Torricelli Michela, "Piccoli involti"   Collezione d’arte del Comune

2014
Dicastero Cultura Balerna

Ceramica

Michela Torricelli è nata a Lugano nel 1972, studia allo CSIA, Centro Scolastico delle Industrie Artistiche di Lugano, nella sezione di Arti Decorative, poi è a Losanna, alla Scuola Cantonale d’Arte e in seguito in Italia a Faenza, patria indiscussa della ceramica contem- poranea.

Per perfezionare la scelta ormai intrapresa lavora alla sua tesi in collaborazione con la bottega d’arte ceramica di Mirta Morigi, in seguito svolge ricerca sperimentale sul Raku con il professore Cimatti, prosegue con corsi e approfondimenti e partecipa a concorsi Nazionali e Internazionali.

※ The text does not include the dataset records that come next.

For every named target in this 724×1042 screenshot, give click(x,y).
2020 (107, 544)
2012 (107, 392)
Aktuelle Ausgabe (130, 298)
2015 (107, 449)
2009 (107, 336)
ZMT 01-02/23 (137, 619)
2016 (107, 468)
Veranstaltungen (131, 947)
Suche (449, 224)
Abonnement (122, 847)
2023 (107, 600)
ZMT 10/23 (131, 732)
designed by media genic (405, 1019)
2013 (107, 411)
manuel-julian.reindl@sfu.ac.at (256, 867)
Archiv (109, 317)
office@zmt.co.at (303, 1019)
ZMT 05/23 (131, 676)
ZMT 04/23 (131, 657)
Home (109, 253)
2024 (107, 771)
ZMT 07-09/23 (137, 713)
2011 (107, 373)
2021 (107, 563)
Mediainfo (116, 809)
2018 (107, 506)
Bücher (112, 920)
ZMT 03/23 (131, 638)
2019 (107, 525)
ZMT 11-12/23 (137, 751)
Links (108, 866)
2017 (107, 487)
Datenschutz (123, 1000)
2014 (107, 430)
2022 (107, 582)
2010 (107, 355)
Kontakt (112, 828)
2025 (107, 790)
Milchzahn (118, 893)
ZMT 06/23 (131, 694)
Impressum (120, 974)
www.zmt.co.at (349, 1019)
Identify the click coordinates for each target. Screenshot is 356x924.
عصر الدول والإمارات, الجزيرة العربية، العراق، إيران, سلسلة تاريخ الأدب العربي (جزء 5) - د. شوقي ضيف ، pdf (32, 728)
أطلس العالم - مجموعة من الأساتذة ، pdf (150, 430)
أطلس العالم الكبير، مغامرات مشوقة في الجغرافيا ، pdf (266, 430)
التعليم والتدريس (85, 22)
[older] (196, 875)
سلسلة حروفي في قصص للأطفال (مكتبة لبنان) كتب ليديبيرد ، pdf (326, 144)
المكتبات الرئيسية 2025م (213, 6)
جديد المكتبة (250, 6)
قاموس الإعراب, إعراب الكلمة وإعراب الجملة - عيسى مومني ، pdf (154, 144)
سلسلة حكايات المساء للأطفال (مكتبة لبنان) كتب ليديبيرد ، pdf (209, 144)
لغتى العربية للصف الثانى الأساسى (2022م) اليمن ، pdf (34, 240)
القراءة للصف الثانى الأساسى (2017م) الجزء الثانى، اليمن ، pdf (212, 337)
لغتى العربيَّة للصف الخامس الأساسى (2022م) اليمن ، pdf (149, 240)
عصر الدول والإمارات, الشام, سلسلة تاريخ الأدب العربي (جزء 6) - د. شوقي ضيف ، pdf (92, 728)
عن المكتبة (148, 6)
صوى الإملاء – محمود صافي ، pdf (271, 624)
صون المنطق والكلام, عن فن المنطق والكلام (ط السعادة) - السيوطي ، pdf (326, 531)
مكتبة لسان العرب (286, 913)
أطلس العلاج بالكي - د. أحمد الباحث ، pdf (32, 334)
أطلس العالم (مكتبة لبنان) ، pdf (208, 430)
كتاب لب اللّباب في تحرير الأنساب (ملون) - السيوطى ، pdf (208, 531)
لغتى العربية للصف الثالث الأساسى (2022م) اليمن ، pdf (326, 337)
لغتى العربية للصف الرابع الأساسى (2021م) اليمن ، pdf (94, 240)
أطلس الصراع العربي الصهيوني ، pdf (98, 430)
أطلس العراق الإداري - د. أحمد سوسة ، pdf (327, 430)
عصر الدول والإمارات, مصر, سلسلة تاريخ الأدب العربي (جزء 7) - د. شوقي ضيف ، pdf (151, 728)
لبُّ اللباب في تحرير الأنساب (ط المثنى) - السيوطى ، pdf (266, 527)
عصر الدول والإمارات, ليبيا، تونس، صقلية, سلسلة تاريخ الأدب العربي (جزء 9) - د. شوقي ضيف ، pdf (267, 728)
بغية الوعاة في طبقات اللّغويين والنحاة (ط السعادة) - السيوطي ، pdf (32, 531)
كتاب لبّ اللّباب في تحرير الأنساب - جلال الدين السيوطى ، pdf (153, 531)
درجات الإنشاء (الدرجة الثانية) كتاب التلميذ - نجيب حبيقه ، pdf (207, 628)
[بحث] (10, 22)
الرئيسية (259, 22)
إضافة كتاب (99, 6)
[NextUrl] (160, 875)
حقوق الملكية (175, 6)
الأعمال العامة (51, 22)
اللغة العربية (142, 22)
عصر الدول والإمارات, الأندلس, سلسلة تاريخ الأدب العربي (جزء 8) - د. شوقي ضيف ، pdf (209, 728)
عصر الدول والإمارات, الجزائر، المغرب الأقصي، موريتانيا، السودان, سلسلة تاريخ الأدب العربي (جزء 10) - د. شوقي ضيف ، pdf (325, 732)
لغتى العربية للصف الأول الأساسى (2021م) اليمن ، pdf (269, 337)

Nel suo atelier nascono ciotole con centri di colore a smalto intenso, semplici di grazia e intensità, unione tra mani e terra, per giungere al potere salvifico dell’acqua. Totem di pietre chiarissime, che si sollevano in un intermittente danza di pesi, sodalizio tra l’interno e l’esterno, tra espansione spaziale e tensione temporale, magica sfi da degli equilibri. Opere che imprigionano l’instabilità, sassi di creta, vuoti, posti in verticale, tra il moto e l’inerzia d’ogni aspetto e quelle tracce indelebili, di luci e ombre. Pagine di terra, smaltate compresse, come in ricerca del punto in comune lì dove ci si tocca e i mondi fluiscono, si compenetrano e si alimentano. E quindi particolari piatti a forma di foglia di Gjnco Biloba, che come Matriosche stanno una sull’altra. Per giungere alle sue sculture, volumi custodi d’aria e luce, ricerca intrapresa dopo anni di lavoro. Come bianche meteore, o reperti lunari colme d’ombra. La tecnica intrapresa, titola spesso le sue esposizioni; è il RAKU NUDO, tecnica che si avvale in un tempo successivo, di gesti di spoliazione, il manufatto dopo la fase di cottura a biscotto e coperta da smalto e subisce la cottura Raku, dopo l’affumicatura, viene liberato dalle vesti iridescenti dello smalto, nascono volumi segnati d’aloni e tracce, le sue sculture attraversate da segni e alfabeti misteriosi.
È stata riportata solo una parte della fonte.